**Requirement**
Copy out once more, exactly, the line with "The width and height of the screenshot is (1008, 842)." and all the lines after it, up to the last line of the data.

**Data supplied**
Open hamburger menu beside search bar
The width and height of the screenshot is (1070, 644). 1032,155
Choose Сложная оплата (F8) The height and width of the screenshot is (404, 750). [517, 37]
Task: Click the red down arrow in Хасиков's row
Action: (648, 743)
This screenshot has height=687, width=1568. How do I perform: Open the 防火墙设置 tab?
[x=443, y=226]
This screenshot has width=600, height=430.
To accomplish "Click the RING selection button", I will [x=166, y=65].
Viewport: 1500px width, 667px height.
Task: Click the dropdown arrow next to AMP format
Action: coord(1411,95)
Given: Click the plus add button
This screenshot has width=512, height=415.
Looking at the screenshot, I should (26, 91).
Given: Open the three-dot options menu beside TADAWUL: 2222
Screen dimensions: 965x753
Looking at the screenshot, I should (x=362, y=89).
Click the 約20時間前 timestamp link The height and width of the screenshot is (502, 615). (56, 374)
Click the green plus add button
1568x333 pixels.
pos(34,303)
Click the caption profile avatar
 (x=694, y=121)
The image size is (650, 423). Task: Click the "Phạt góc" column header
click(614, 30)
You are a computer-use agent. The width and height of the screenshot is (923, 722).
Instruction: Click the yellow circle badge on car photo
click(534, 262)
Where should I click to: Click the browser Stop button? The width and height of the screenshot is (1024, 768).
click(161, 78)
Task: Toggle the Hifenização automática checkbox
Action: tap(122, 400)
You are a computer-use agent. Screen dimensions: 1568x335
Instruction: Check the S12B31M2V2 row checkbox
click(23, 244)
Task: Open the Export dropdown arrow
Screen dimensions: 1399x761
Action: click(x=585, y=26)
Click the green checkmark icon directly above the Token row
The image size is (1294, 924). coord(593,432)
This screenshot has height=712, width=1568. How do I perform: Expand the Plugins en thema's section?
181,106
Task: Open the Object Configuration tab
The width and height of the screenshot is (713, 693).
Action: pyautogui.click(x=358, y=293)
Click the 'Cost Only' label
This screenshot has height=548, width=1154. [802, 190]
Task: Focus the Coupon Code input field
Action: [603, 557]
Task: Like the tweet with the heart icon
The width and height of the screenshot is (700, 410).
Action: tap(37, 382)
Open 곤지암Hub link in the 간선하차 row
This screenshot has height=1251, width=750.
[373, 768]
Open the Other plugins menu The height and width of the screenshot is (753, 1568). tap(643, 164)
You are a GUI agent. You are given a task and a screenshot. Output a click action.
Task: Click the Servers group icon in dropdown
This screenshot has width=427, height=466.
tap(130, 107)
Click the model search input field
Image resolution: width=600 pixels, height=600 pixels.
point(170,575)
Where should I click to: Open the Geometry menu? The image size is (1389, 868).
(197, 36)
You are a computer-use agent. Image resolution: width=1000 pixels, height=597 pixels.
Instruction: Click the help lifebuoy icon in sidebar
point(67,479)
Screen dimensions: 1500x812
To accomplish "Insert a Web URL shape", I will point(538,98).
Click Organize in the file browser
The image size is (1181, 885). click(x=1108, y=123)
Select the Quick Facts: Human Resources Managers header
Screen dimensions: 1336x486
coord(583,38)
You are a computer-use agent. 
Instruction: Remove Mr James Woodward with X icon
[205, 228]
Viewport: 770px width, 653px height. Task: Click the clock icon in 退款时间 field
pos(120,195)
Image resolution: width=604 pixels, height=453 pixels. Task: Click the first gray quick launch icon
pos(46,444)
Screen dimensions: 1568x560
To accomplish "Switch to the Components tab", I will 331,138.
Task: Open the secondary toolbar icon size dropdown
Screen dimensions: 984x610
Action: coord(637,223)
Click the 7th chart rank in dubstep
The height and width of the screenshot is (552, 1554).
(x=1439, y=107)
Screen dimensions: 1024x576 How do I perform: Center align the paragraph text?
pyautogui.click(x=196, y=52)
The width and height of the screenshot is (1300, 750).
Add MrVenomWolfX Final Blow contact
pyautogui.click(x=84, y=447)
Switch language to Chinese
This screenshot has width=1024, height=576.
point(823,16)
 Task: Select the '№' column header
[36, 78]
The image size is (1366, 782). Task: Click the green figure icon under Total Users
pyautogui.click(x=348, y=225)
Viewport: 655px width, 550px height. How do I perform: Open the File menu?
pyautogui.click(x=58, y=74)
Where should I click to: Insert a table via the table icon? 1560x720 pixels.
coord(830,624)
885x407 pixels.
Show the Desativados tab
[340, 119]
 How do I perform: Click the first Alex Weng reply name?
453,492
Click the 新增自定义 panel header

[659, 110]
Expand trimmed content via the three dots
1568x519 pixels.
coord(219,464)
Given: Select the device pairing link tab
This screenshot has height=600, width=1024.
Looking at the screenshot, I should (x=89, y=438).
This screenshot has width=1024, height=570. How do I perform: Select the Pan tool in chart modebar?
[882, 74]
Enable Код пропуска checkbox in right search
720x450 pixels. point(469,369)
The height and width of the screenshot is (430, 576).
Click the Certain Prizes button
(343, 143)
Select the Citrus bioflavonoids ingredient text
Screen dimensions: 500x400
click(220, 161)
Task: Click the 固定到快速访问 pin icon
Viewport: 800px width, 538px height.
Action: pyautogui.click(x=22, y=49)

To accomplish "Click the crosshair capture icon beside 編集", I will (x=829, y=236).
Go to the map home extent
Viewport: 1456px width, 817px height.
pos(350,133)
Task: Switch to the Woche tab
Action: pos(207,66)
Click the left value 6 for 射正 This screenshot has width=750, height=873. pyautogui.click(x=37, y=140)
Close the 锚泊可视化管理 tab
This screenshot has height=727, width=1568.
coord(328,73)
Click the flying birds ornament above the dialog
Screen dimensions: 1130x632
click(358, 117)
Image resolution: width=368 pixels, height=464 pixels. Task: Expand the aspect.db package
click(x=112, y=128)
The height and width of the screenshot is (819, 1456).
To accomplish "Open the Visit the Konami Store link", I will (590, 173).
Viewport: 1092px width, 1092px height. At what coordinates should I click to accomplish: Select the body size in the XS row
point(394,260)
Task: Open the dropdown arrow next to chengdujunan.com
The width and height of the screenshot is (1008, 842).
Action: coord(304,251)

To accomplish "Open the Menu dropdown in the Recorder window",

**Exercise answer**
The width and height of the screenshot is (1008, 842).
Action: coord(304,251)

To accomplish "Open the Menu dropdown in the Recorder window",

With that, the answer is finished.